Opsin3 (Opn3) is a transmembrane heptahelical G protein-coupled receptor (GPCR) with the potential to produce a nonvisual photoreceptive effect. Interestingly, anatomical profiling of GPCRs reveals ...that Opn3 mRNA is highly expressed in adipose tissue. The photosensitive functions of Opn3 in mammals are poorly understood, and whether Opn3 has a role in fat is entirely unknown. In this study, we found that Opn3-knockout (Opn3-KO) mice were prone to diet-induced obesity and insulin resistance. At the cellular level, Opn3-KO brown adipocytes cultured in darkness had decreased glucose uptake and lower nutrient-induced mitochondrial respiration than wild-type (WT) cells. Light exposure promoted mitochondrial activity and glucose uptake in WT adipocytes but not in Opn3-KO cells. Brown adipocytes carrying a defective mutation in Opn3's putative G protein-binding domain also exhibited a reduction in glucose uptake and mitochondrial respiration in darkness.

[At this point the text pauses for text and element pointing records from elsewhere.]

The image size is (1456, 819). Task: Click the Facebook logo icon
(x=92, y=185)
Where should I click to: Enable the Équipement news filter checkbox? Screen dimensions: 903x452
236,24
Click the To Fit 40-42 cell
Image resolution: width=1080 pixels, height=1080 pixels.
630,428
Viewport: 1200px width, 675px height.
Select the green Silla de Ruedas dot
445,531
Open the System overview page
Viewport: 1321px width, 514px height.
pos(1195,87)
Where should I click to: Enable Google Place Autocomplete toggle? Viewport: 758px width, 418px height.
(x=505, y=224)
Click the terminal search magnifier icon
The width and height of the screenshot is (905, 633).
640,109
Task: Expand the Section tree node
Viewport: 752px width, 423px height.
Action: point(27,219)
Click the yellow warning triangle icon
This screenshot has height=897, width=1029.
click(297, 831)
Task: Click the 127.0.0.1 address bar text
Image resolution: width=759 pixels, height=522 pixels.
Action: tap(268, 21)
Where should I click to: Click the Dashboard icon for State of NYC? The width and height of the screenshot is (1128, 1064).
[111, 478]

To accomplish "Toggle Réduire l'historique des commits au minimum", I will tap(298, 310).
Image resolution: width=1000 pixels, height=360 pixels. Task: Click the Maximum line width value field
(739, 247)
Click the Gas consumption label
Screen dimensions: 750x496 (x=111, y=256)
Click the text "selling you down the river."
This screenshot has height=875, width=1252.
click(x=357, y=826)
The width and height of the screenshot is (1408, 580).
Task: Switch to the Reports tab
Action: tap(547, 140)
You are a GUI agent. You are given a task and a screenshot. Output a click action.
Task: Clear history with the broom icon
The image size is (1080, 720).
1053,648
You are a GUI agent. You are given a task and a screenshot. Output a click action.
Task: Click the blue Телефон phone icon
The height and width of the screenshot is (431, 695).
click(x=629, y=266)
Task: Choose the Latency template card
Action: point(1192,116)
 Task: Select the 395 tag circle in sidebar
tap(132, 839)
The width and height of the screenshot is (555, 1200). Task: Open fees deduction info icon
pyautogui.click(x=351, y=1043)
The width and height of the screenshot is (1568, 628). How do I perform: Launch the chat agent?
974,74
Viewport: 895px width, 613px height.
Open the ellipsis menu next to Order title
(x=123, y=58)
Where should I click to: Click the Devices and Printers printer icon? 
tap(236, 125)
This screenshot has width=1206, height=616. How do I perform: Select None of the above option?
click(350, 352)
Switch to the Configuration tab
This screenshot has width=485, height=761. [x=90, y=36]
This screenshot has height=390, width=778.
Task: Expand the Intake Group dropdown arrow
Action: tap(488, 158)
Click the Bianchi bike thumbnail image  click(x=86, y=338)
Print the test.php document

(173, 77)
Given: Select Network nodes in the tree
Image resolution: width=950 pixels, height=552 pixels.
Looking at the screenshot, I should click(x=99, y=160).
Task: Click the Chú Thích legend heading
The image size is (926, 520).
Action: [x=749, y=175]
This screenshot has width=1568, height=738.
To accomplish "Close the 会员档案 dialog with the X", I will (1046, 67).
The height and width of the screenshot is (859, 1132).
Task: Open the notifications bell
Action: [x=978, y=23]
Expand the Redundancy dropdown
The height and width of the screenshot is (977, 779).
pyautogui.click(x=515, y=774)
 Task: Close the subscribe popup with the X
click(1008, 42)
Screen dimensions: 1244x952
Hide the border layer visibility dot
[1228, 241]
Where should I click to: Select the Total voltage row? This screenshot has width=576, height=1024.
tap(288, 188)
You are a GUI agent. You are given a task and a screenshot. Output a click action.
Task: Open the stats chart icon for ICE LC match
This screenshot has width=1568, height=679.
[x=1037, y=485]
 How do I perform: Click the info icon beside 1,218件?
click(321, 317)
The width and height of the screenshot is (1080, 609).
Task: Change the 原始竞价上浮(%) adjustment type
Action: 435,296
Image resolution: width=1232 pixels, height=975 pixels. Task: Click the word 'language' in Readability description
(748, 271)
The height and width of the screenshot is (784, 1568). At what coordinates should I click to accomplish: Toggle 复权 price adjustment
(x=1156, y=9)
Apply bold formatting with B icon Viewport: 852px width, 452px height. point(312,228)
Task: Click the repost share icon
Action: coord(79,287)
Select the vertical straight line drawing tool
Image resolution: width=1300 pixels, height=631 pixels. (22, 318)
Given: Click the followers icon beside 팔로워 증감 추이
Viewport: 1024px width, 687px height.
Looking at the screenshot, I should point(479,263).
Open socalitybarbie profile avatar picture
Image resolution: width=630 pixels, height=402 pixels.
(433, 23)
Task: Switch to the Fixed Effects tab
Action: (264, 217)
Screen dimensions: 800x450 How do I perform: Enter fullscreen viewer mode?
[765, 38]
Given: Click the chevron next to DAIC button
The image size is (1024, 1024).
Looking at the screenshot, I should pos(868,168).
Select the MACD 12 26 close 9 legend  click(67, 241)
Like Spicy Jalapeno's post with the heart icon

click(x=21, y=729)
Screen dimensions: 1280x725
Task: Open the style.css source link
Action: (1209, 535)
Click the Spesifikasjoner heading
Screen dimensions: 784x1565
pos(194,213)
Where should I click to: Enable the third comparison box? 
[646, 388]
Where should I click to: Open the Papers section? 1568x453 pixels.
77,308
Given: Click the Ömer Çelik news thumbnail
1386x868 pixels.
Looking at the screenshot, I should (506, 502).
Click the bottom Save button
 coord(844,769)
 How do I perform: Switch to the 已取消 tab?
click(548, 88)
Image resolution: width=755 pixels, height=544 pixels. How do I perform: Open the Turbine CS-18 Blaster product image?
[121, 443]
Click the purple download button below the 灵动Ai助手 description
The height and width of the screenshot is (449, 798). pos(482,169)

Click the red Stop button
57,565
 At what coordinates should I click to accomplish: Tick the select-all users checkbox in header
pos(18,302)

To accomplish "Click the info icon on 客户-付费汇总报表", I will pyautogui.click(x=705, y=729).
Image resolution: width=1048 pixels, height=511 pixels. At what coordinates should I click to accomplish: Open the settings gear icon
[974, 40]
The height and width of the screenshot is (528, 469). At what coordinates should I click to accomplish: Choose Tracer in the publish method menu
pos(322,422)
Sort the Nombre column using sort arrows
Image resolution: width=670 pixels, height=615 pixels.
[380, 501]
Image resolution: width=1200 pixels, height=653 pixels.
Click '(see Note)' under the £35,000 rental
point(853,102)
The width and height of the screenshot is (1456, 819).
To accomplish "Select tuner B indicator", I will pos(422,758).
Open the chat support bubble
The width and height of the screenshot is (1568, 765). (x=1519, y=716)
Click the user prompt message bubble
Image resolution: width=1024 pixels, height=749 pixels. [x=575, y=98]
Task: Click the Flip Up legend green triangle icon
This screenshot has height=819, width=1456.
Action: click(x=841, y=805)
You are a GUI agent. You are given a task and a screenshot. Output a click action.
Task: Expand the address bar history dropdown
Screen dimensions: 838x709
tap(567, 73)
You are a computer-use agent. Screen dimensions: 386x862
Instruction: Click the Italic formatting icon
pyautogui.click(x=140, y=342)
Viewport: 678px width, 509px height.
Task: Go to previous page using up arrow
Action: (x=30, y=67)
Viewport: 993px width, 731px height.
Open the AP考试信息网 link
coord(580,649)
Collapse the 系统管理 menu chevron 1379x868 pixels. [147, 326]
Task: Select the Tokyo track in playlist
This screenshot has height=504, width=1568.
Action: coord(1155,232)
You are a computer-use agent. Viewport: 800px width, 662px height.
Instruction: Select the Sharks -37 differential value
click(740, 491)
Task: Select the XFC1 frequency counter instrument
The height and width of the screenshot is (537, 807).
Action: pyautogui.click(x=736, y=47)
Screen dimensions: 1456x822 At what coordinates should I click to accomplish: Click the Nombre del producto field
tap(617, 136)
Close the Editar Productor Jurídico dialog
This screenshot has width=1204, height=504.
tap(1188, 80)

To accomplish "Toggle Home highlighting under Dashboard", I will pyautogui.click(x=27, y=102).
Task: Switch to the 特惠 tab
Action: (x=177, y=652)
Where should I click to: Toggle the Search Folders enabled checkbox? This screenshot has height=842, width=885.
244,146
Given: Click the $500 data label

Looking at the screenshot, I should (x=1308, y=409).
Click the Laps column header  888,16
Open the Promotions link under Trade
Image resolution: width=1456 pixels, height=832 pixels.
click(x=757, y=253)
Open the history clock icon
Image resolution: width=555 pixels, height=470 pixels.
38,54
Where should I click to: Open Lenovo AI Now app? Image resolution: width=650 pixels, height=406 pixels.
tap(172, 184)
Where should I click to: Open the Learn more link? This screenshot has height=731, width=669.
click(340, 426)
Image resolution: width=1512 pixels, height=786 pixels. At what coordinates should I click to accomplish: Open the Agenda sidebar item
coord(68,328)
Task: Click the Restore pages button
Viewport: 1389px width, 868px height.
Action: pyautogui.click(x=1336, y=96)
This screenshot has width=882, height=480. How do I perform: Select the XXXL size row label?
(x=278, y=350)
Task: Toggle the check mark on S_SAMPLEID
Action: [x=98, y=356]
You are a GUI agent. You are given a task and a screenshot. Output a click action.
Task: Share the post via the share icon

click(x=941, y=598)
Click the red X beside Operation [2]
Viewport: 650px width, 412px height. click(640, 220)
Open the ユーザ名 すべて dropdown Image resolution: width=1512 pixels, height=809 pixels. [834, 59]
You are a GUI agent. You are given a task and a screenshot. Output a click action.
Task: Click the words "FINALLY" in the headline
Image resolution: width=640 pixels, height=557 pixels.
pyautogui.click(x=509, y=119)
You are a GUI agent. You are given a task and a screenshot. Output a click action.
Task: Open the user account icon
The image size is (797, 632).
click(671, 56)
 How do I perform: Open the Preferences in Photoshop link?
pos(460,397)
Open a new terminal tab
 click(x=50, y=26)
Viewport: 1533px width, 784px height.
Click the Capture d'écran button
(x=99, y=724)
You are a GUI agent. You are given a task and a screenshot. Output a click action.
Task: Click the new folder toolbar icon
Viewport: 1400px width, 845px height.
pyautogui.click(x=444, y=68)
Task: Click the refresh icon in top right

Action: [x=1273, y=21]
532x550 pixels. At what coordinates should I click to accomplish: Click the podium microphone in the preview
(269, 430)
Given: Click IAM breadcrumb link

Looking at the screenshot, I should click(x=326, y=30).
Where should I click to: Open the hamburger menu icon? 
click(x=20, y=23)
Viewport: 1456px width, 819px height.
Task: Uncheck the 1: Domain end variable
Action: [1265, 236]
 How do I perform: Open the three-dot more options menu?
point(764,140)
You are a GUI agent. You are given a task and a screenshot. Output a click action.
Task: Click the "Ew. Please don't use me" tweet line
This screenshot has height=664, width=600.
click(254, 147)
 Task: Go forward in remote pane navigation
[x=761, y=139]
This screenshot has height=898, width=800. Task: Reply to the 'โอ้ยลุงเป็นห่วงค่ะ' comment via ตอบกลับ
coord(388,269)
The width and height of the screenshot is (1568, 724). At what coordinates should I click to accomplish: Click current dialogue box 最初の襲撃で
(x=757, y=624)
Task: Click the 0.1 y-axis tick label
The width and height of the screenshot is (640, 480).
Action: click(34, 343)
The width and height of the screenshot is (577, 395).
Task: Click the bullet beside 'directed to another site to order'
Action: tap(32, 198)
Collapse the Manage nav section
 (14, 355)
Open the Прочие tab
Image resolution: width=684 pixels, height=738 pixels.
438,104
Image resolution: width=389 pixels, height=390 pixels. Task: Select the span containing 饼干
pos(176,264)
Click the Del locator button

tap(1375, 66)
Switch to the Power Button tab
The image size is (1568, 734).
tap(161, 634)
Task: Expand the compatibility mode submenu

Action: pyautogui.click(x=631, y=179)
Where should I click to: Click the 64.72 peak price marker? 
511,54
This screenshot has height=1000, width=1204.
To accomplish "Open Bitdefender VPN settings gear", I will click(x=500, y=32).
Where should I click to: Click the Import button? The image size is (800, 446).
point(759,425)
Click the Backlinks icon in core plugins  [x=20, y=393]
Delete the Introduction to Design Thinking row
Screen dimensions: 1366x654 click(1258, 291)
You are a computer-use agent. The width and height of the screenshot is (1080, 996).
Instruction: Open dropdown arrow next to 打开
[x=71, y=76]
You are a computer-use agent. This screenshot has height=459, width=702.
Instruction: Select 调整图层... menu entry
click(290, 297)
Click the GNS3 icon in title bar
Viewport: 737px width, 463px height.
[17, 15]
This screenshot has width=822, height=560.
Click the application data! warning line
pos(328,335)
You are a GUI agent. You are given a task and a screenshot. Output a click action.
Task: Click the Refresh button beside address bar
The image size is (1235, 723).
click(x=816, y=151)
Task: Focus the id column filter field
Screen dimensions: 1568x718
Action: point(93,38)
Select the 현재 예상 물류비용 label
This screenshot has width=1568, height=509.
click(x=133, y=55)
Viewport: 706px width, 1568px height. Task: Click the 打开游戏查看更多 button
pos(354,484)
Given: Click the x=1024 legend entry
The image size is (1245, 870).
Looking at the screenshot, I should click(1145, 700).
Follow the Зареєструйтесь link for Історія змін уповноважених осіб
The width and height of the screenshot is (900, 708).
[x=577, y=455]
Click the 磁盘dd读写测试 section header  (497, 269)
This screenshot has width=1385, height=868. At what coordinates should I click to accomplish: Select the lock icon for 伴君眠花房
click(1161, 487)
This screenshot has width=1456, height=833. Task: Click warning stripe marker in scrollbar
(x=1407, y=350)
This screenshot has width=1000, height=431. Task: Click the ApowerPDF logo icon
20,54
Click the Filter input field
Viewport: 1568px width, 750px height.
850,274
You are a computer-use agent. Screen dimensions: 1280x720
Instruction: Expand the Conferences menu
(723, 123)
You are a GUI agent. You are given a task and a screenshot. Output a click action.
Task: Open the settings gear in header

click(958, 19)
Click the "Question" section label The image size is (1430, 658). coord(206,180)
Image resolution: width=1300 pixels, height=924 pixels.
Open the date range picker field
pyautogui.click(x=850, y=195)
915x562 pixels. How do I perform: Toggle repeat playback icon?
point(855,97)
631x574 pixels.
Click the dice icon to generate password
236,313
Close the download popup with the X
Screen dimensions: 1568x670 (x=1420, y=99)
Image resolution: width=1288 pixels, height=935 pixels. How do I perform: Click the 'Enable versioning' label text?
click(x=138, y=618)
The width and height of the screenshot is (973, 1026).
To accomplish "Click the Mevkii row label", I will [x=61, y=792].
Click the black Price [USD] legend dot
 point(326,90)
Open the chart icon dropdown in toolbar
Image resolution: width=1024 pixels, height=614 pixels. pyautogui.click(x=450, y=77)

Using RNA-sequencing, we identified several novel light-sensitive and Opn3-dependent molecular signatures in brown adipocytes. Importantly, direct exposure of brown adipose tissue (BAT) to light in living mice significantly enhanced thermogenic capacity of BAT, and this effect was diminished in Opn3-KO animals. These results uncover a previously unrecognized cell-autonomous, light-sensing mechanism in brown adipocytes via Opn3-GPCR signaling that can regulate fuel metabolism and mitochondrial respiration. Our work also provides a molecular basis for developing light-based treatments for obesity and its related metabolic disorders.